## 抜粋本文
################
期待に胸を膨らませていた新生活がスタートしたのも束の間、そのまま連休明けまで出席停止となってしまった。
さらに翌日には家庭で瞬く間に感染が広がり、家族全員が仲良く陽性となり、そろって自宅療養となった。
かくしてウィズコロナでもゼロコロナでもないオールコロナ生活がはじまった。」
というのであります。
一家皆が罹患すると毎日の暮らしもたいへんだと思いますが、お寺の住職となると、いろいろな方に助けてもらわないといけなくなります。
たいへんなことだったろうと拝察します。
しかし、阿さんは、そのような体験を経て、
「病は善知識」と仰います。善知識とはよき友人ということです。
「病気になってはじめて健康の有難さや自分の弱さを知り、一人では生きられないことに気づかされるのだ。
そうであれば、病というのはむしろ人生を豊かにしてくれる賜物であり、厄介者ではなく友人として迎え入れるべきではないか」
というのであります。
さすがのご見識であります。
そして更に、
「コロナ禍で世界全土が病に侵されてしまったが、それを機に人と人とが支え合い、平和へ向かう道もあった。
ところが戦争という新たな災いが起こってしまった。
人類はこの病から一体何を学んだのだろう」
と書かれています。
################
## データ部

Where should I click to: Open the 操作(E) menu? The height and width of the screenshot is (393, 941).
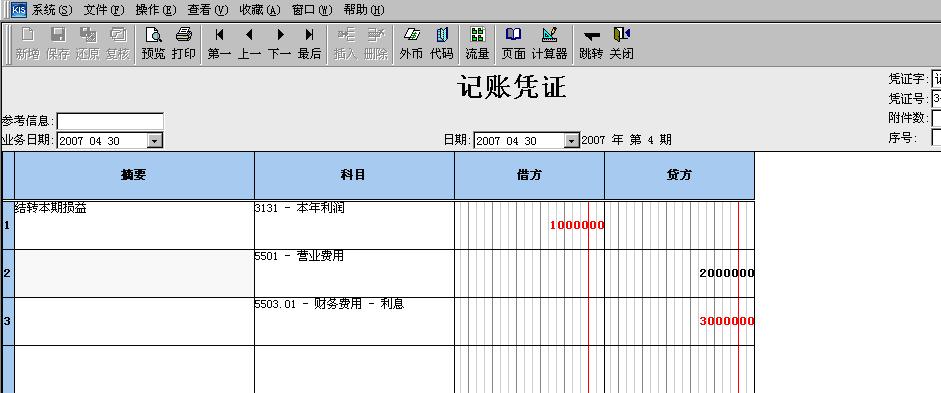(156, 10)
################
## 課題内容
1. 「病は善知識」をめぐる文章のうち、「一家皆が罹患すると毎日の暮ら」から「ないことに気づかされるのだ。」までを一字一句違えずに書き写してください。
2. 次の(a)〜(c)の記述が「病は善知識」をめぐる文章の内容と合っているか、それぞれ「はい」か「いいえ」で答え、判断の根拠となる本文の語句をそのまま引用してください。
(a) 家族全員が陽性となり、自宅で療養することになった。
(b) 善知識とは厳しい師匠のことだと説明されている。
(c) 病は厄介者として遠ざけるべきだと述べられている。
3. 「病は善知識」をめぐる文章を引き継ぎ、最後の文の後から続きを書いてください。

## 課題別回答
1.
一家皆が罹患すると毎日の暮らしもたいへんだと思いますが、お寺の住職となると、いろいろな方に助けてもらわないといけなくなります。
たいへんなことだったろうと拝察します。
しかし、阿さんは、そのような体験を経て、
「病は善知識」と仰います。善知識とはよき友人ということです。
「病気になってはじめて健康の有難さや自分の弱さを知り、一人では生きられないことに気づかされるのだ。

2.
(a) はい。「家族全員が仲良く陽性となり、そろって自宅療養となった」
(b) いいえ。「善知識とはよき友人ということです」
(c) いいえ。「厄介者ではなく友人として迎え入れるべきではないか」

3.
その通りと考えさせられます。
阿さんからは、松居桃樓先生の本を頂戴しました。
『今を微笑む 松居桃樓の世界』という本です。
この本の宣伝に阿さんも関わっておられたというのです。
私は、この本のことを存じ上げず、実に有り難く思いました。
阿さんも松居桃樓先生の『天台小止観』の講話をとても高く評価されています。
松居先生のことを尊敬されていて、その言葉をよく御法話などでも引用されています。
松居先生には、『禅の源流をたずねて―天台小止観講話』という1979年に柏樹社から出版された本がございます。
柏樹社がなくなり、この本は『微笑む禅―生きる奥義をたずねて』という題で、 1998年に潮文社から出されています。
この本のもとになっているのは、昭和五十三年から五十四年にかけて月に一度、NHKラジオ宗教の時間で、松居先生が『天台小止観』を講話されたものです。
昭和五十三年、まだ中学二年生だった私は、このラジオの講話を聞いていたのでした。
松居先生の講話に感動したのでした。
『天台小止観』の最初には、
「諸悪莫作、衆善奉行、自浄其意、是諸仏教」という七仏通誡の偈が掲げられています。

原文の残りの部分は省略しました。